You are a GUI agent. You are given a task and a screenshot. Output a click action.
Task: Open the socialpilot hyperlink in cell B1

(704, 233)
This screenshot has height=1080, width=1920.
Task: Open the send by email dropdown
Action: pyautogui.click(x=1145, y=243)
· · ·
§ Problem requirements
Transcribe the records above exactly.

§ Task answer
You are a GUI agent. You are given a task and a screenshot. Output a click action.
Task: Open the socialpilot hyperlink in cell B1

(704, 233)
This screenshot has height=1080, width=1920.
Task: Open the send by email dropdown
Action: pyautogui.click(x=1145, y=243)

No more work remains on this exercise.